→ EXERCISE GOAL
Your reply should be an exact copy of the lines from the one that holds "This screenshot has height=787, width=1440." to the end of the data below.

Collected data entries
···

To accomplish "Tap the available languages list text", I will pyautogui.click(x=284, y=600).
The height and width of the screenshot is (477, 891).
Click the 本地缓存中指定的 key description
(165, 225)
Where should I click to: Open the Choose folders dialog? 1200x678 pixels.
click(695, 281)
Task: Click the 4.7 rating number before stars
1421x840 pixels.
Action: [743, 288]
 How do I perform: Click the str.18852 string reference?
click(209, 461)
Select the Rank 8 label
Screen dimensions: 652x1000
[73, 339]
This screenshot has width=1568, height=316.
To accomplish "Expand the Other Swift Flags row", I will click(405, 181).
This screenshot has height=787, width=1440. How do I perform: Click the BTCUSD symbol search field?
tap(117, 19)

···

→ REPLY TO THE TASK
This screenshot has height=787, width=1440. How do I perform: Click the BTCUSD symbol search field?
tap(117, 19)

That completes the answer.